Deep Neural Networks Improve Radiologists' Performance in Breast Cancer Screening

Overview

Deep Neural Networks Improve Radiologists' Performance in Breast Cancer Screening

Introduction

This is an implementation of the model used for breast cancer classification as described in our paper Deep Neural Networks Improve Radiologists' Performance in Breast Cancer Screening. The implementation allows users to get breast cancer predictions by applying one of our pretrained models: a model which takes images as input (image-only) and a model which takes images and heatmaps as input (image-and-heatmaps).

  • Input images: 2 CC view mammography images of size 2677x1942 and 2 MLO view mammography images of size 2974x1748. Each image is saved as 16-bit png file and gets standardized separately before being fed to the models.
  • Input heatmaps: output of the patch classifier constructed to be the same size as its corresponding mammogram. Two heatmaps are generated for each mammogram, one for benign and one for malignant category.
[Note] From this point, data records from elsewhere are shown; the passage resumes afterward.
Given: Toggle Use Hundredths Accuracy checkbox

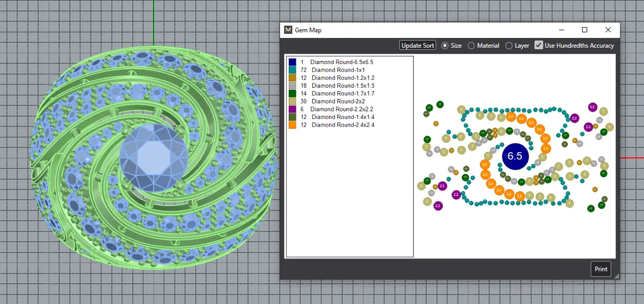Looking at the screenshot, I should coord(539,45).
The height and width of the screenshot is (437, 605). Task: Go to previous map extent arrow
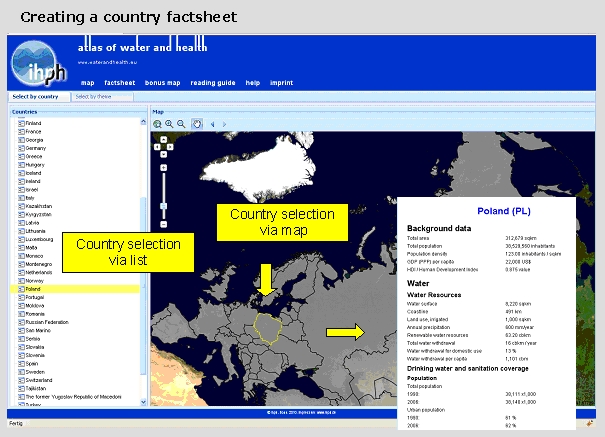coord(212,124)
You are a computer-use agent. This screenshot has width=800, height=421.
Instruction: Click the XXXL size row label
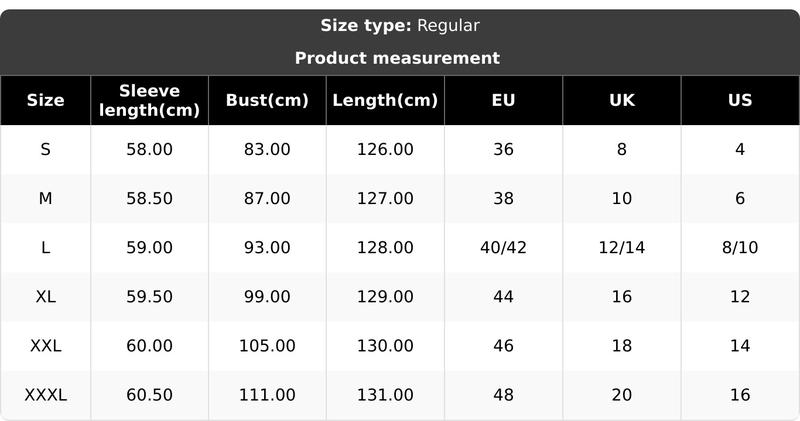45,395
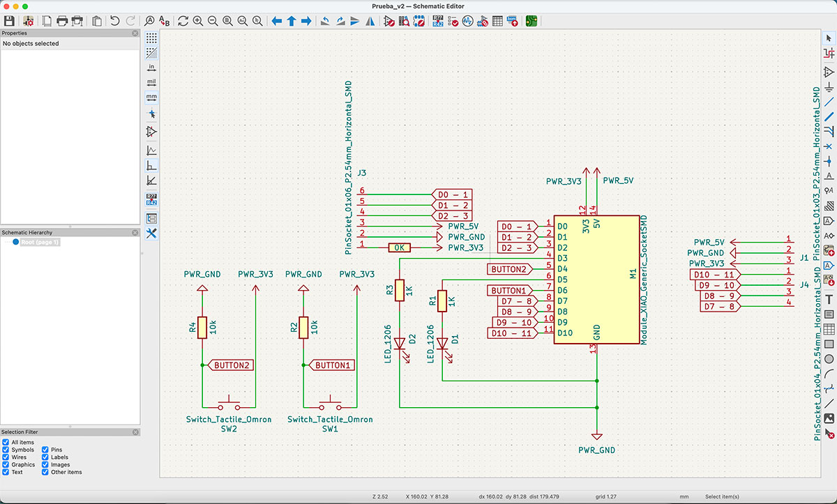Image resolution: width=837 pixels, height=504 pixels.
Task: Run the Electrical Rules Checker
Action: [x=453, y=21]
The value of each pixel in both of them is between 0 and 1.
  • Output: 2 predictions for each breast, probability of benign and malignant findings: left_benign, right_benign, left_malignant, and right_malignant.

Both models act on screening mammography exams with four standard views (L-CC, R-CC, L-MLO, R-MLO). As a part of this repository, we provide 4 sample exams (in sample_data/images directory and exam list stored in sample_data/exam_list_before_cropping.pkl). Heatmap generation model and cancer classification models are implemented in PyTorch.

Update (2019/10/26): Our paper will be published in the IEEE Transactions on Medical Imaging!

Update (2019/08/26): We have added a TensorFlow implementation of our image-wise model.

Update (2019/06/21): We have included the image-wise model as described in the paper that generates predictions based on a single mammogram image. This model slightly under-performs the view-wise model used above, but can be used on single mammogram images as opposed to full exams.

Update (2019/05/15): Fixed a minor bug that caused the output DataFrame columns (left_malignant, right_benign) to be swapped. Note that this does not affect the operation of the model.

Prerequisites

  • Python (3.6)
  • PyTorch (0.4.1)
  • torchvision (0.2.0)
  • NumPy (1.14.3)
  • SciPy (1.0.0)
  • H5py (2.7.1)
  • imageio (2.4.1)
  • pandas (0.22.0)
  • tqdm (4.19.8)
  • opencv-python (3.4.2)

License

This repository is licensed under the terms of the GNU AGPLv3 license.

How to run the code

Exam-level

Here we describe how to get predictions from view-wise model, which is our best-performing model. This model takes 4 images from each view as input and outputs predictions for each exam.

bash run.sh

will automatically run the entire pipeline and save the prediction results in csv.

We recommend running the code with a gpu (set by default). To run the code with cpu only, please change DEVICE_TYPE in run.sh to 'cpu'.

If running the individual Python scripts, please include the path to this repository in your PYTHONPATH .

You should obtain the following outputs for the sample exams provided in the repository.

Predictions using image-only model (found in sample_output/image_predictions.csv by default):

index left_benign right_benign left_malignant right_malignant
0 0.0580 0.0754 0.0091 0.0179
1 0.0646 0.9536 0.0012 0.7258
2 0.4388 0.3526 0.2325 0.1061
3 0.3765 0.6483 0.0909 0.2579

Predictions using image-and-heatmaps model (found in sample_output/imageheatmap_predictions.csv by default):

index left_benign right_benign left_malignant right_malignant
0 0.0612 0.0555 0.0099 0.0063
1 0.0507 0.8025 0.0009 0.9000
2 0.2877 0.2286 0.2524 0.0461
3 0.4181 0.3172 0.3174 0.0485

Single Image

Here we also upload image-wise model, which is different from and performs worse than the view-wise model described above. The csv output from view-wise model will be different from that of image-wise model in this section. Because this model has the benefit of creating predictions for each image separately, we make this model public to facilitate transfer learning.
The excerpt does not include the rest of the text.